## DATASET RECORDS
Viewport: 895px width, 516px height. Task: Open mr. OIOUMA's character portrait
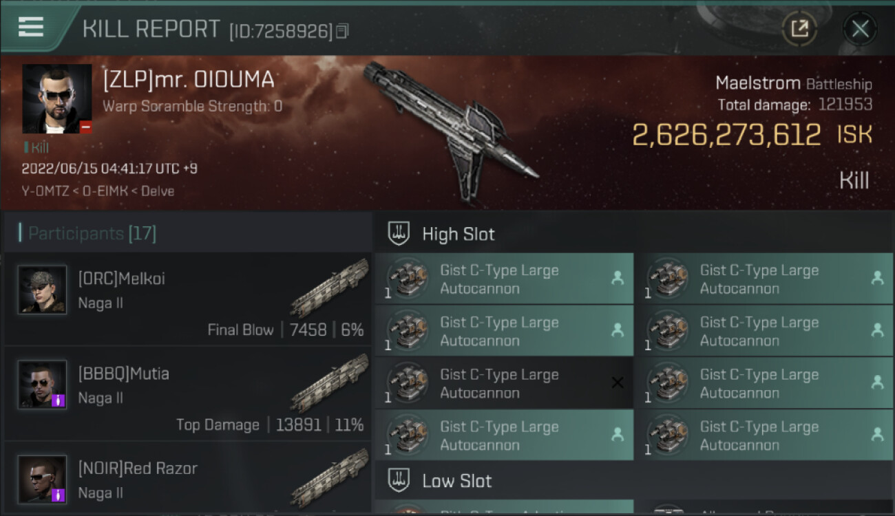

* * *

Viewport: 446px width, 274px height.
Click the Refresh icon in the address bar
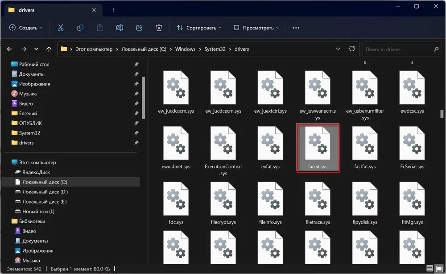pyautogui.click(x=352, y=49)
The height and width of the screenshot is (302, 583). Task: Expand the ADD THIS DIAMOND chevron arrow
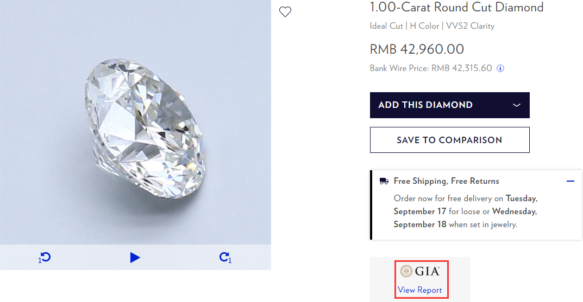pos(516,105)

---

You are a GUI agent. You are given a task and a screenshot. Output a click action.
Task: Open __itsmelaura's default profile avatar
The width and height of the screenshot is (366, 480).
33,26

## ACTIVITY
Pick out and copy the lines of the material that include the word "Viewport".

## EXERCISE OUTPUT
Viewport: 895px width, 516px height. Task: Open mr. OIOUMA's character portrait
Viewport: 446px width, 274px height.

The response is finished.